Introduction General Electric Company (GE) proposed a bid for Honeywell International Inc (Honeywell) . GE is one of the largest and most diversified corporations, which generate revenues in segments as diverse as aircraft engines, plastics, and financial services. Honeywell is a diversified technology and manufacturing corporation leading in certain aerospace markets. It specializes in segments that include aerospace products and services, power generation systems and specialty chemicals.
Honeywell’s main group of businesses is a perfect fit for GE’s major businesses (Aircraft Engines, Industrial Systems, Plastics, and Power Systems). GE’s operating systems and social architecture, together with companies’ common structure also match together. GE formally announced the deal on October 22, 2000; in which GE offered 1. 055 GE shares for each share of Honeywell, plus assumed dept. The company submitted the required regulatory fillings to the U. S. Department of Justice (DOJ) and notified the European Commission (EC) of the proposed merger.

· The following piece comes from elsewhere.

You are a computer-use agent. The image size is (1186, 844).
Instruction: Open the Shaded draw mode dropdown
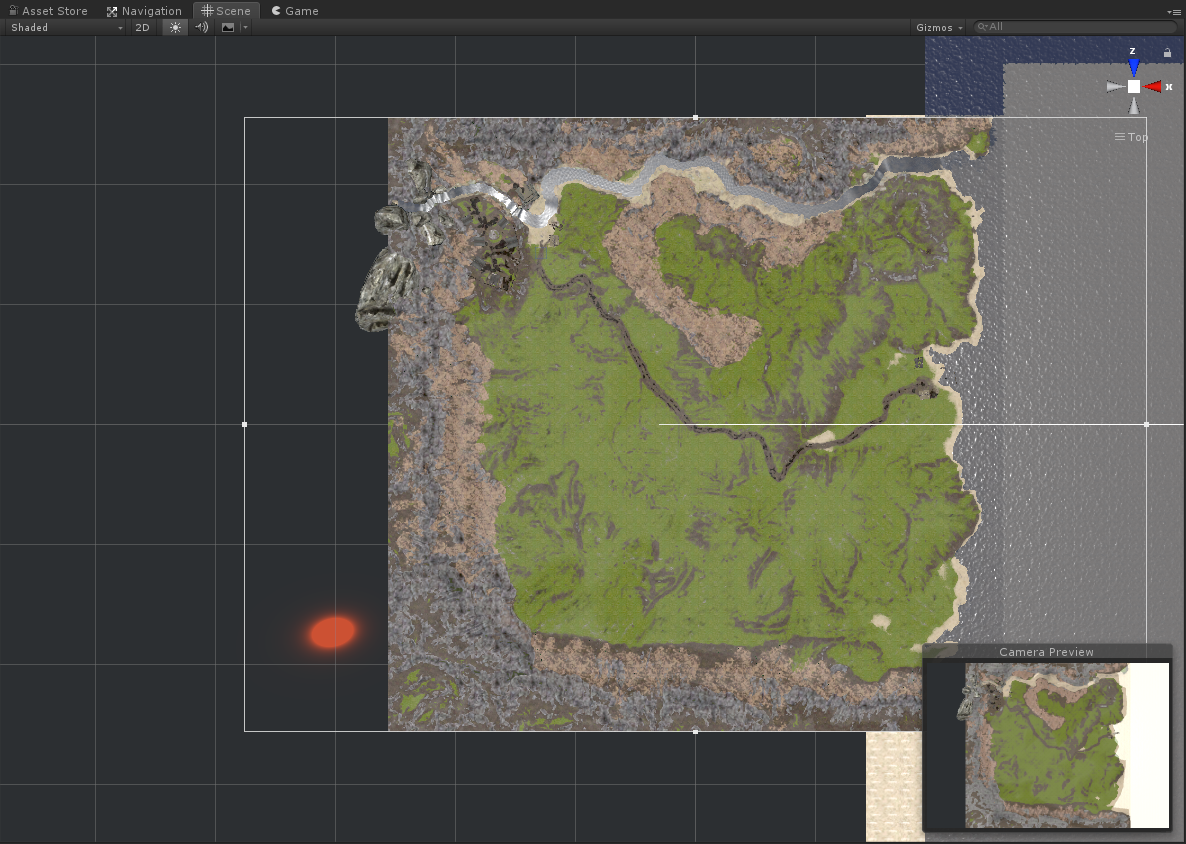point(66,27)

Antitrust regulatory authority of EC announced that it had initiated the review of the proposed merger. There are potential complications that might jeopardize this deal, mainly antitrust concerns in both United States and European Union, and additionally protectionist policies in the EU that would oppose increasing the power of major American firms. Bancroft’s Capital Management is an arbitrage fund with long arbitrage position by fund’s 10 million shares in Honeywell and its short position of 10 million shares in GE, with 70 % invested capital borrowed at 15 % interest .

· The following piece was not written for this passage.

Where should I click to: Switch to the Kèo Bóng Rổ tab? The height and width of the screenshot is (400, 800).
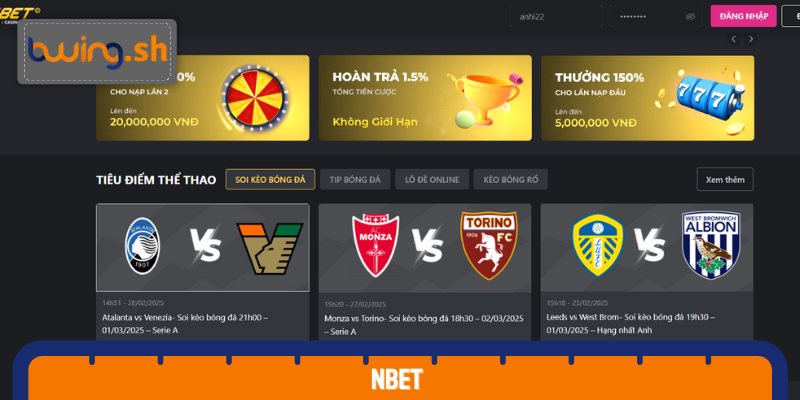[x=510, y=180]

It’s necessary to decide wheatear it will sell or maintain its position in this companies, taking into account possible outcomes of EC investigation of the deal. Statement of Goals. In order to analyze Bancroft’s Capital Management decision whether to hold or sell its fund’s 10 million shares in Honeywell and its short position of 10 million shares in GE, we will: • assess the probability that the merger would be approved by antitrust regulators in the United States and Europe • estimate ROI on risk arbitrage position, which include net spread calculation of Bancroft
• analyze through sensitivity analysis how Return on Investment for Bancroft’s shares will be influenced by fluctuating stock price caused by announced merger • investigate through sensitivity analysis how holding period will effect Bancroft’s Return on Investment Assumptions In order to make adequate decision whether Bancroft should sell or hold their shares in GE and Honeywell companies, following assumptions are used in estimation of ROI risk arbitrage position and sensitivity analysis : [pic]

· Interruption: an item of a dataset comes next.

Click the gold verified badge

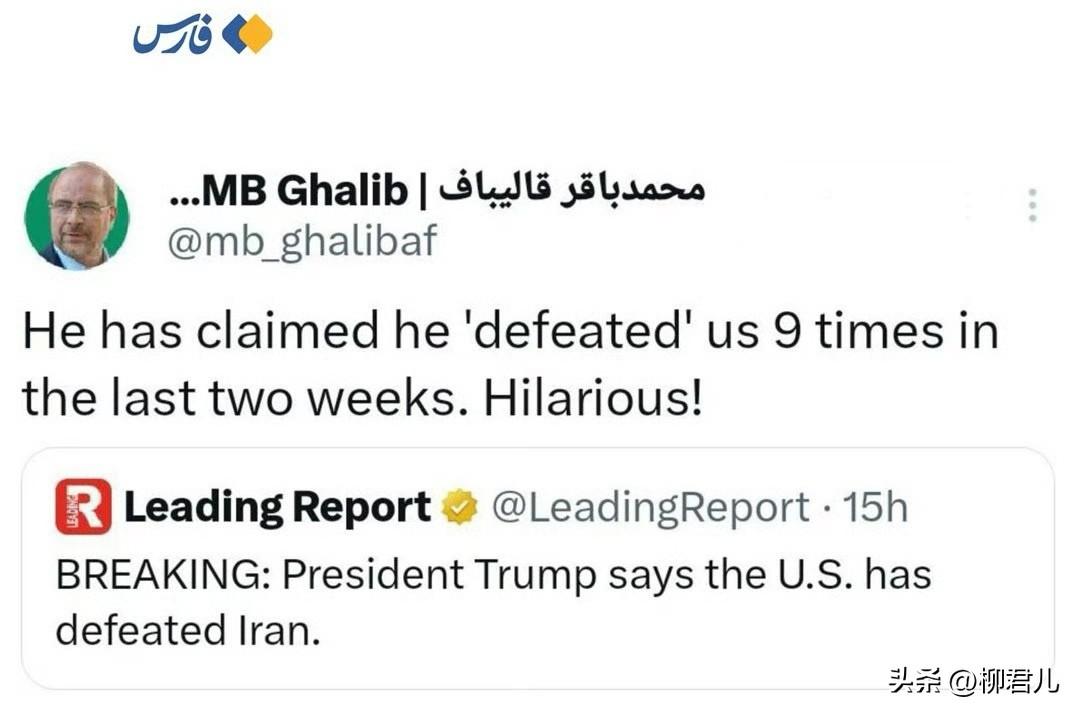(460, 508)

• Value of target shares (Honeywell) at end of holding period on July 1, 2001 is $ 42. 1 • Value of buyer shares( GE) at end of holding period on July 1, 2001 is $ 41. 00 • Bancroft has 70 % invested capital borrowed at 15 % interest Findings and discussion In this case, it is possible that procedural differences between the DOJ and the EC affect respective decision analysis of the Bancroft’s Capital Management. On March 1, 2001, the European Commission made its unexpected decision and open a full time investigation into the proposed GE- Honeywell transaction.
The EC decision destroy GE plans to complete the merger deal by end of March or April and postponed it to July 1, 2001. This fact has a negative impact on perception of shareholders on created synergy value of the merger. The synergy value that was either there or was created by stockholders expectations of the proposed GE-Honeywell combination (which was suppose to become dominating company in aerospace business) in time from October 20,2000 until March 1 , 2001 will decrease or diminish in period from March 1 , 2001 until July 1, 20001.
Postponing of the merger create a negative perception about the merger, and also make stockholders doubt this acquisition, which will cause the synergy value of combination of these 2 companies to decrease. Since the value of the synergy is the present value of the cash flows created by it, the longer it takes it to show up, the lesser it is the value. At this point, it is less likely that this merger will occur; therefore, we can see shifting of the stock prices of both companies towards their original price before the attempt of the merger occurred.
GE prices are increasing therefore assumed price in July 1, 2001 will be $ 43, and Honeywell stock prices assume to decline to $ 41. 3 in July 1, 2001. We calculated Bancroft’s annualized return on capital during period October 20, 2000 to March 1, 2001 (holding period of 132 days) which was 99. 72 %. For period after the EC announced the full time investigation of GE-Honeywell acquisition, the holding period was extended to 254 days (Until July 1,2001) and as a result annualized rate on return declined to 30. 98 %.
From Sensitivity analysis of 254 day Return on Capital on Honeywell stock price we can observe that simultaneously with decreasing stock price of Honeywell, Return on Capital for this holding period is also decreasing. From Sensitivity analysis of 254 day Return on Capital on GE stock price, we can see that with increasing stock price of GE, return on Capital for 254 day holding period is decreasing and will show negative numbers as soon as stock price will reach 46 $.
In a case that stock prices of both companies will fully recover to their original value will not capture any return on capital, but also will suffer additional loss that will occur from her interest expense of 15 % on the borrowed capital with which she purchased the Honeywell shares. Also holding period greatly influences Bancroft’s Return on Capital. By cutting the holding period, we can increase our Return on Capital. We can apply this theory to our sensitivity analysis by changing the holding period number in our estimation of ROI on risk -arbitrage position.
Conclusion In conclusion, Bancroft’s Capital Management should sell its fund’s 10 million shares in Honeywell and its short position of 10 million shares in GE. After postponing the GE-Honeywell acquisition due to the further investigation of EC of this merger, probability that this merger will actually occur is decreasing. Therefore, we assume that merger will not occur and stock prices of GE and Honeywell will eventually recover to their stock price before the deal between these 2 companies was announced in October 20 , 2000.
Increasing GE stock price, as well as decreasing Honeywell stock price has negative effect on annualized return on capital. Increasing holding period of shares, which incur due to EC investigations of this acquisition, also decrease Bancroft’s annualized return on capital. Taking into consideration all facts mentioned above, it is recommended that Bancroft’s Capital Management should liquidate their 10 million shares in Honeywell and its short position of 10 million shares in GE.